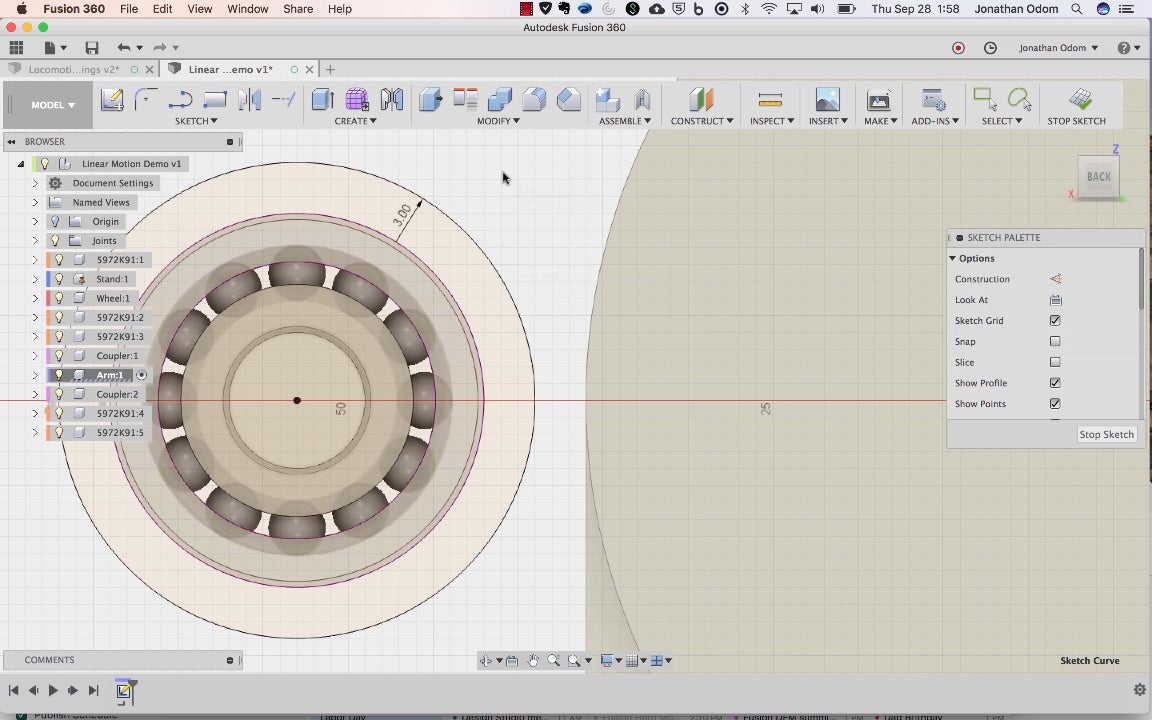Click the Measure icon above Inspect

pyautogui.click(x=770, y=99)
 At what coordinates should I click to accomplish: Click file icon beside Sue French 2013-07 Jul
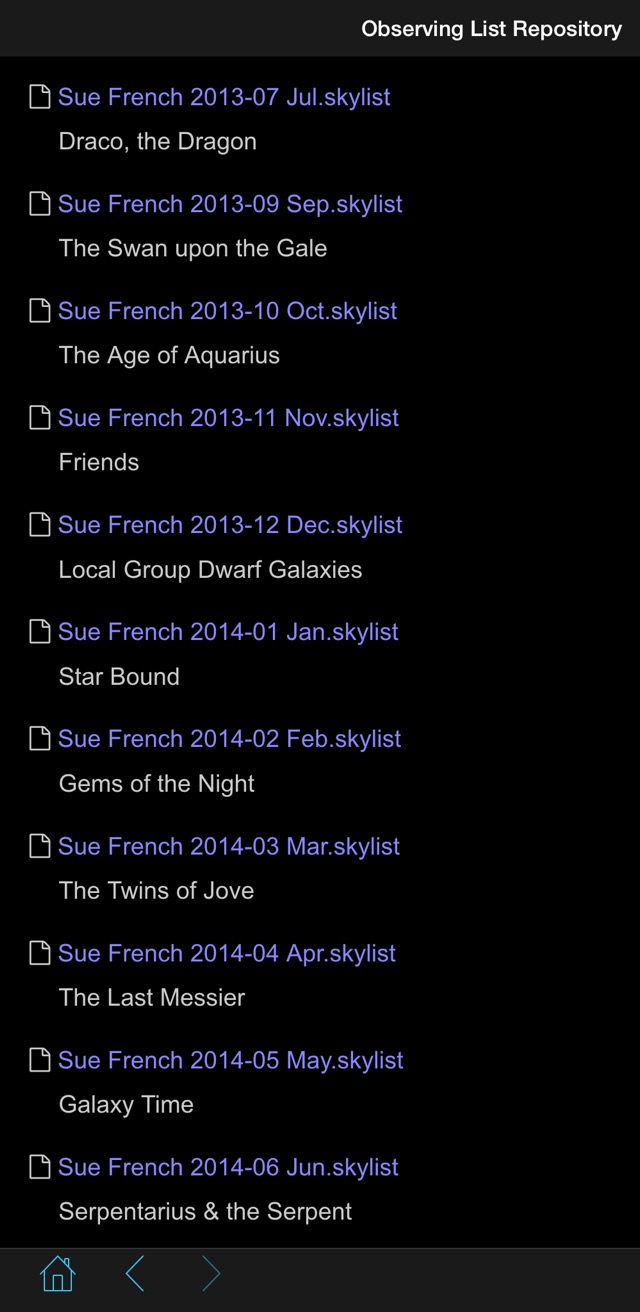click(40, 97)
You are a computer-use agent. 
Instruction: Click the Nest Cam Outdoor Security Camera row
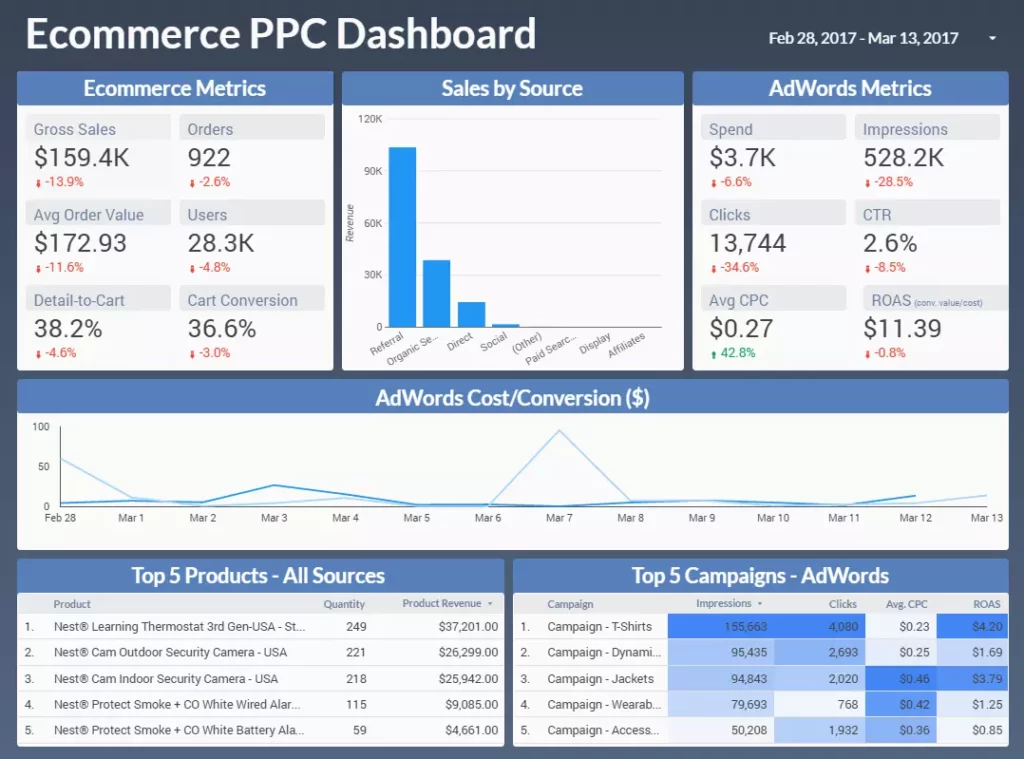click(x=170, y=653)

* _Instructions for the task_
From the line that contains "Instruction: Click the" to the final line of the entries, reproduce every line exactly, both ends included. Leave out all pictures.

* _Task answer_
Instruction: Click the Nest Cam Outdoor Security Camera row
click(x=170, y=653)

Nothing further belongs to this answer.